Heerlijk visioen
Ezechiël 1:28a
„Gelijk de gedaante van de boog, die in de wolk is ten dage des plasregens, alzo was de gedaante rondom; dit was de gedaante van de gelijkenis der heerlijkheid des Heeren.”
God zal niet toelaten dat degenen die Hij met Zijn bloed heeft verkoren en gekocht, zullen wegzinken in het verderf en de verdoemenis. „Gelijk de gedaante van de boog, die in de wolk is ten dage des plasregens, alzo was de gedaante rondom; dit was de gedaante van de gelijkenis der heerlijkheid des Heeren” (Ezechiël 1:28). Deze beschrijving wordt een visioen van God genoemd.
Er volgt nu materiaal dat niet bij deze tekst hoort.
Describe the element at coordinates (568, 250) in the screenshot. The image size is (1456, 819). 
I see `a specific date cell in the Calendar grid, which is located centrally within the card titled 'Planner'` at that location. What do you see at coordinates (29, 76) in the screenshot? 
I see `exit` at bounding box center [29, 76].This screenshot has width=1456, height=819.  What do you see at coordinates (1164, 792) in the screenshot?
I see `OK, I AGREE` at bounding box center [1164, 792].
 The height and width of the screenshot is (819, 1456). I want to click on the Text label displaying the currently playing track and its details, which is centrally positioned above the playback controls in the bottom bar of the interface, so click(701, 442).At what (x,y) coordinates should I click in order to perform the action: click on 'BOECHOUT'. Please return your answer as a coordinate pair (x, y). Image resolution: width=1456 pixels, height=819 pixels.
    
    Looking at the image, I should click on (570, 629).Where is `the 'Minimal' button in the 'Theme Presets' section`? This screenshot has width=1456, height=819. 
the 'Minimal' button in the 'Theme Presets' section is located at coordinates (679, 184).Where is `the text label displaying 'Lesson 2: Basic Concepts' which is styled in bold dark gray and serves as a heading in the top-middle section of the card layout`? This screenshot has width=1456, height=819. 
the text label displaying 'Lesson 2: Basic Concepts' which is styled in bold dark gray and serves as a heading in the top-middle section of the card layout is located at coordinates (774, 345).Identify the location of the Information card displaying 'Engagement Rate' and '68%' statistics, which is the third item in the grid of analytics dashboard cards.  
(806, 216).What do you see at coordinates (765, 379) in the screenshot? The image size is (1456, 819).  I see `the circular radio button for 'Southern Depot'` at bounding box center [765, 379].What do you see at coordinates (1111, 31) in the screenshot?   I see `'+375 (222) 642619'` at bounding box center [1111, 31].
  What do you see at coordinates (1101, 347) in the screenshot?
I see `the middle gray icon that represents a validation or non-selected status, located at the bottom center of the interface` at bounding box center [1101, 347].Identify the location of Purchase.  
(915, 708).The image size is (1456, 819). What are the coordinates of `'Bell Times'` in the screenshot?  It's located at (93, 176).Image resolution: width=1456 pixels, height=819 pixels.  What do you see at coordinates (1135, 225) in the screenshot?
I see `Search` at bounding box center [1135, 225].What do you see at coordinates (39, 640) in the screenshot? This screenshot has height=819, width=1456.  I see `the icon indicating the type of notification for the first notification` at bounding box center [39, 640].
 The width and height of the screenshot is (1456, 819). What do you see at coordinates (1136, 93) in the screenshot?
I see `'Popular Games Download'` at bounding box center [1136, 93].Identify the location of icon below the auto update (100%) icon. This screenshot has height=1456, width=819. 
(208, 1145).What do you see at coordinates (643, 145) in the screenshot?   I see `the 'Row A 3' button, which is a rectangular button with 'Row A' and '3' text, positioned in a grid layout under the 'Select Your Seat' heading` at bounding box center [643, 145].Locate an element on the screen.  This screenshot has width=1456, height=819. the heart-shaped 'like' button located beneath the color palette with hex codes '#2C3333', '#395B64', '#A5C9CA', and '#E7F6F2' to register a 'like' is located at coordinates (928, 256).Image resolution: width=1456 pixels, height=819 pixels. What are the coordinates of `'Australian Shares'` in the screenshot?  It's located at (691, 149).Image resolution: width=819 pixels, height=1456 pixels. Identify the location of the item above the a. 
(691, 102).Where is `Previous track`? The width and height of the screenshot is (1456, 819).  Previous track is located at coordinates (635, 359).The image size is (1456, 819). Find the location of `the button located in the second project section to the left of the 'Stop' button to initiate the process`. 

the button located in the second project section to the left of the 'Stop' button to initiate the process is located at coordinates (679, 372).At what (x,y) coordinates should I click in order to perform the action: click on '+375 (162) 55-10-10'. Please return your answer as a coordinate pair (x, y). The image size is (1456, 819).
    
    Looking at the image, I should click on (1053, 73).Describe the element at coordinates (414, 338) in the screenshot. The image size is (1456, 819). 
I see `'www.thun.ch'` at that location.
De profeet was in vervoering van de Geest toen hij het zag. De nationale kerk van de Joden verkeerde nu in ballingschap en het overblijfsel naar de verkiezing der genade deelde ook in deze rampspoed. Voor hun bemoediging werd dit visioen zelfs in het land waar zij balling waren, geopenbaard. Hoewel deze visioenen als zodanig maar twee keer werden geopenbaard (Ezechiël 2 en 10), vinden we alles wat ze betekenen in het boek Openbaring en worden de vruchten hiervan gevonden in het bevindelijke leven van Gods kinderen. De voorstelling van de Heere, Die uitgaat om Zijn Woord te laten bedienen, zoals deze aan de profeet werd geopenbaard, duidt niet op een zaak van voorbijgaande aard, maar moest tonen hoe de Heere zelfs onder de heidenen –want dit visioen werd niet gezien in het Heilige Land– zou uitgaan in de tijd van het Evangelie. Zo is Hij ook uitgegaan, zolang Hij een Kerk heeft in de wereld.